The two tests are validated by symbolic execution.

- The (parameter) type of nodes is 'elem'. This is already the parameter of lists and sets from the library. Note that we do not fix the set of available nodes to be finite (although the type set contains finite sets only).
- The successor function succ is declared in the signature, no axioms are given.
- reach(a,b,n) means that there is path between a and b of length n.
- reach<(a,b,n) means that b is reachable from a in less than n steps.
- reach(a,S,n) means that all nodes in S are reachable with a shortest path of length n.
- The specification also defines paths (based on list from the library), and the existence of a path is proven equivalent to reachability, but paths are not used in the proofs and invariants of the algorithm.

Predicate INV states that

- a node 'b' is visited, if either it is at a depth less than n + 1 or if there is a predecessor node 'a' of 'b' at depth n that has been removed from C.
- all nodes in C are at level n (i.e. reachable from source with n, but not fewer steps), all nodes in N are at level n +1
- all nodes of level n + 1 are either already in N or have a predessor in C and are not in V (figuring out that we need 'not in V' to avoid getting nodes in the proof that do not exist in reality was the hard part for us).
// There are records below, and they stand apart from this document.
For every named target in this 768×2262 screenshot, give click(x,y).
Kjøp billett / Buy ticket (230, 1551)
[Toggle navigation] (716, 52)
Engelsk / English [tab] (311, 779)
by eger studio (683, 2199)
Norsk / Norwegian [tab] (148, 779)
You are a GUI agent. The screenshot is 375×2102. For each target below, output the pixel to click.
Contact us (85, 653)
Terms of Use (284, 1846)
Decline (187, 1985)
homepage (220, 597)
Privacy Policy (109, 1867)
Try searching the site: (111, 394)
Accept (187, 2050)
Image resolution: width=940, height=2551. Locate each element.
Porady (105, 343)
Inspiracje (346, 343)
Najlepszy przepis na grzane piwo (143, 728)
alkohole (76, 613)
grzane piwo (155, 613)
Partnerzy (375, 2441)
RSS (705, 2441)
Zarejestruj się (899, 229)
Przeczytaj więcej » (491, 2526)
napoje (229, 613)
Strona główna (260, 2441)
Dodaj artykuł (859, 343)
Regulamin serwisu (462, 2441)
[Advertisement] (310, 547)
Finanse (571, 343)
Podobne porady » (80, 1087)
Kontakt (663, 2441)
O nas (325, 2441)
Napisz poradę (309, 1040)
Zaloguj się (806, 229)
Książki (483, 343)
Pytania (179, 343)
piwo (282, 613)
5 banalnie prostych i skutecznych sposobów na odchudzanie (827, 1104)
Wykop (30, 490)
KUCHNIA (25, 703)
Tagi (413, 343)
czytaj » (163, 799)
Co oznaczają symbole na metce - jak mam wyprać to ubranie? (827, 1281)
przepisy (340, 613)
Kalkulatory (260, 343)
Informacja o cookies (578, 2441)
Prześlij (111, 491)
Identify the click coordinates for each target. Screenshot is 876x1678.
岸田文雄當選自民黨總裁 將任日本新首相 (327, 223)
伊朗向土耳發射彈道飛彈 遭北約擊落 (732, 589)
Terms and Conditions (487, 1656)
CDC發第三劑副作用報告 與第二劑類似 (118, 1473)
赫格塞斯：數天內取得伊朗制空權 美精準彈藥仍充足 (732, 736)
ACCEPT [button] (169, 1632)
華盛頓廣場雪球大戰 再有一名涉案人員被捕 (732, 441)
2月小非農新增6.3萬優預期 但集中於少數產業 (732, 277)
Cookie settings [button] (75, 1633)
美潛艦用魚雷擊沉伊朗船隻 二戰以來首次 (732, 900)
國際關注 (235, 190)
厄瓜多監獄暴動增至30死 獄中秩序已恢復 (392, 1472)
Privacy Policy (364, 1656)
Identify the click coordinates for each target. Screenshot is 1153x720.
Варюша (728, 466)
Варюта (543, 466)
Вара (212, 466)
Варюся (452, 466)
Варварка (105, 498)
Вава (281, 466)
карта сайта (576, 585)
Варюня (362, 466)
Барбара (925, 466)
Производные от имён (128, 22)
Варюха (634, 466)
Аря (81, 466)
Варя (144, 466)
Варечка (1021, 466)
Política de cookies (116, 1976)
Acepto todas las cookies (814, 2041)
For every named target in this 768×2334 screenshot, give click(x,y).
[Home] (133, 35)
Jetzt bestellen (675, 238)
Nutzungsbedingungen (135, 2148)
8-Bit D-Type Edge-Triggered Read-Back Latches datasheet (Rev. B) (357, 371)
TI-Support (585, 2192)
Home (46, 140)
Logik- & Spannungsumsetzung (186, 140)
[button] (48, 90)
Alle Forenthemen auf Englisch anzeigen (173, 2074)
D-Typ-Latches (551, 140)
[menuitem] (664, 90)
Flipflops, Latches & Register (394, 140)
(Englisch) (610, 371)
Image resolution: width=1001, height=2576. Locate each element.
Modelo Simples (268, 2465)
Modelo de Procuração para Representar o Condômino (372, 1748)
Predicate INVR states that

- dest is reachable from succ with a minimal path of length n0, which is at least as big as the current counter.
- Either there is some node in C, which reaches dest in n - n0 steps or there is a node in N, which reaches dest in n - n0 -1 steps (and n0 < n).

- INV and INVR hold at the start of the algorithm: (theorems INV-init and INVR-init).
- INV and INVR are preserved by the two set operation of ADD: (theorems INV-step and INVR-step). The latter requires the tweak, that the node v removed from C must different from dest.
- INV and INVR are preserved when N := C is executed (when C was empty): (theorems INV-nextlevel and INVR-nextlevel).

The correctness proof of BFS-correct-if-reachable is trickier. It is expressed as a total correctness operator using a strong diamond operator (two opening/closing angle brackets) which expresses the weakest precondition (wp-operator): all runs of the nondeterministic program terminate and make the postcondition true.

The proof requires INV and INVR as invariant. In addition 'done implies dest in C' is needed again. Finally, an empty C must imply an empty N (and even though the property is simple, it was hard to find).

The proof does not use the invariant rule (here, since the implemented rule does not allow to give a lexical order; in general, since inductive proofs are often easier than figuring out an invariant). Instead, the proof first weakens the precondition to the invariant. (technically, using the cut rule of sequent calculus with the invariant as rule argument, and then weakening).

Then a nested (structural) induction over the difference between n and n0, and the size of C is done (red nodes in the proof tree). Unwinding the loop (purple nodes) once then leads to a state where either the inner induction hypothesis (C does not become empty) or the outer induction hypothesis (d is increased) is applicable (green nodes doing quantifier instantiation). The lemmas for INV and INVR are used. They make it unnessary to unfold of INV and INVR during symbolic execution.